Masson’s trichrome staining showed blue-stained collagenous fibers in the neuromas. At 4 weeks post-surgery, there was a large number of irregular and haphazard blue-stained collagenous fibers in the control and NSM groups. Muscle tissues also grew into the PNS in the NSM group. Furthermore, the collagenous fibers gradually proliferated, gathered together, and wrapped around the nerve fibers over time in both the control and NSM groups. In the NSM group, more muscle tissues invaded the nerve stump at 8 weeks post-surgery than at 4 weeks post-surgery. In contrast, no obvious collagenous fibers or muscle tissues were observed in the RPNI group at 4 or 8 weeks post-surgery (Figure 2).
Figure 3|Effect of the RPNI on the inhibition of myofibroblast activity in the PNS.
The fibrosis marker α-SMA in the PNS was evaluated using immunohistochemistry staining. At 4 weeks post-surgery, there were no significant differences in the percentage of the α-SMA-positive area in the PNS among the three groups (all P > 0.05). However, the percentage of the α-SMA-positive area in the control and NSM groups increased significantly at 8 weeks post-surgery, and was significantly higher than that in the RPNI group (both P < 0.01; Figure 3).
Figure 4|Effect of the RPNI on the inhibition of the proliferation of irregularly regenerated axons in the PNS.
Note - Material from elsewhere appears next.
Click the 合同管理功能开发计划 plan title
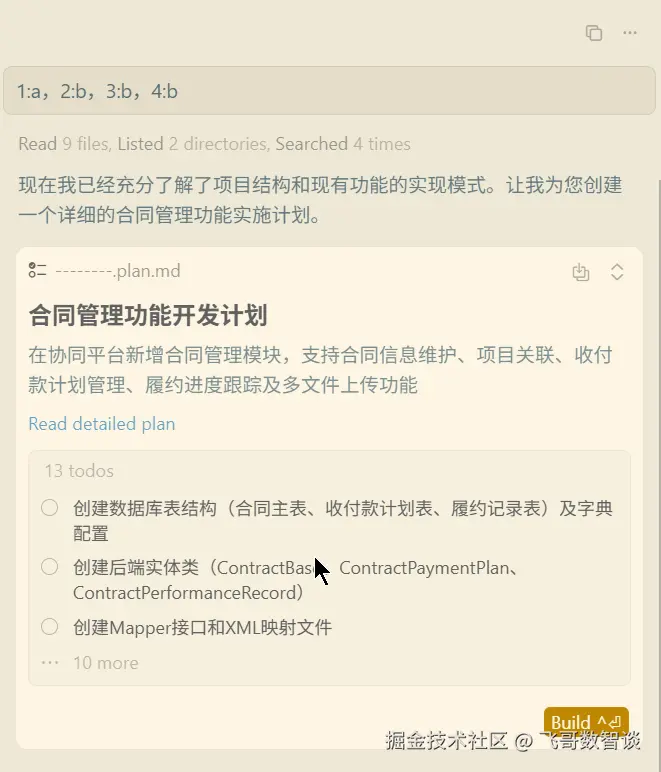Image resolution: width=661 pixels, height=772 pixels. click(148, 316)
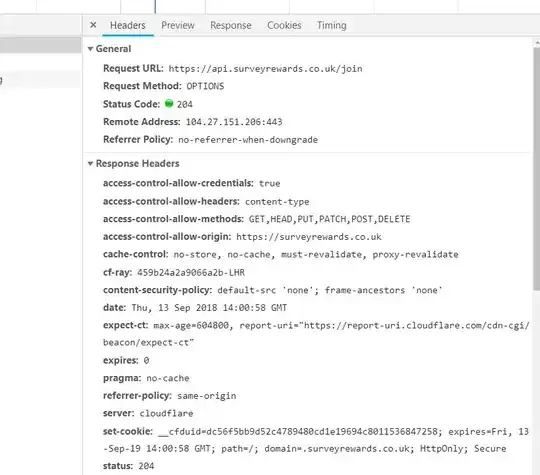
Task: Collapse the Response Headers section
Action: [90, 164]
Toluidine blue staining results showed that the regenerated nerve fibers (stained in blue) were densely and chaotically distributed in the NSM and control groups at 4 weeks post-surgery, whereas those in the RPNI group maintained clear and regular morphology. At 8 weeks after axotomy, further regeneration of axons occurred, including many transverse and longitudinal nerve fibers, many of which were clustered together in the NSM and control groups. In contrast, most nerve fibers in the RPNI group were normally sized, regularly distributed, and arranged in an insulated pattern. Furthermore, only a small number of transverse regenerated axons were observed in the RPNI group (Figure 4). Altogether, these findings suggested that RPNI surgery inhibits the accumulation of collagenous fibers and the disordered sprouting of axons at the injury site following neurectomy.
Figure 5|Effect of the RPNI on the inhibition of neuroinflammation in the PNS.
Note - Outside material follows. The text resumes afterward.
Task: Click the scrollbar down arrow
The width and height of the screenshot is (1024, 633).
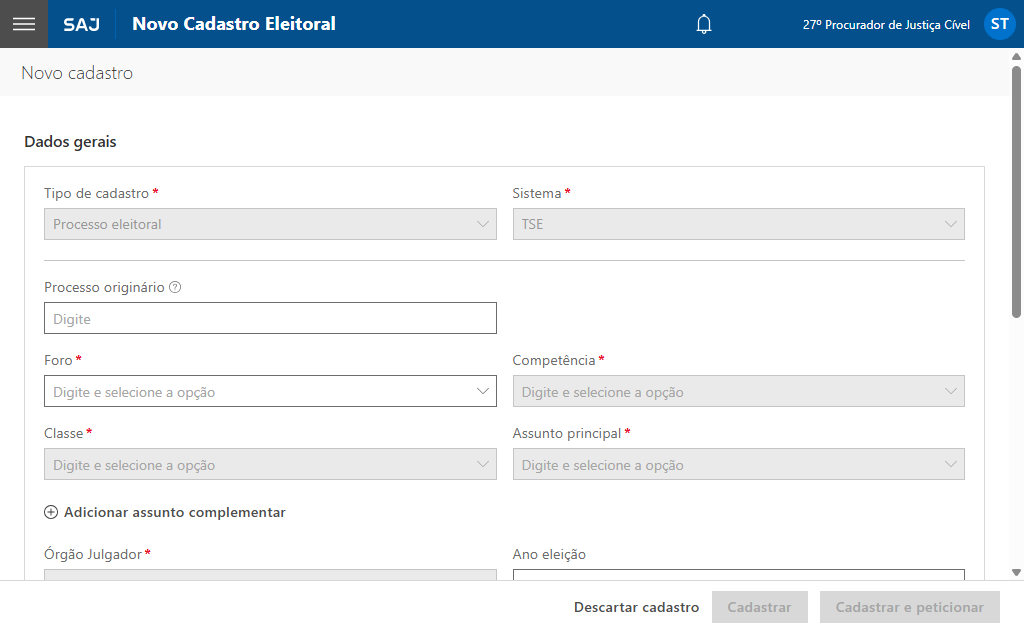Action: [x=1016, y=572]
To evaluate the neuroinflammation of the PNS in each group, we examined S1R expression using immunohistochemistry staining. Histomorphological analysis showed that the percentage of the S1R-positive area in the RPNI group was significantly lower than that in the NSM and control groups at 4 and 8 weeks post-surgery (all P < 0.01). In contrast, the percentage of the S1R-positive area in the NSM group was significantly lower than that in the control group at 8 weeks only (P < 0.01; Figure 5). Collectively, this suggested that RPNI surgery prevents neuroinflammation following nerve transection and offers a better anti-inflammatory effect than NSM surgery.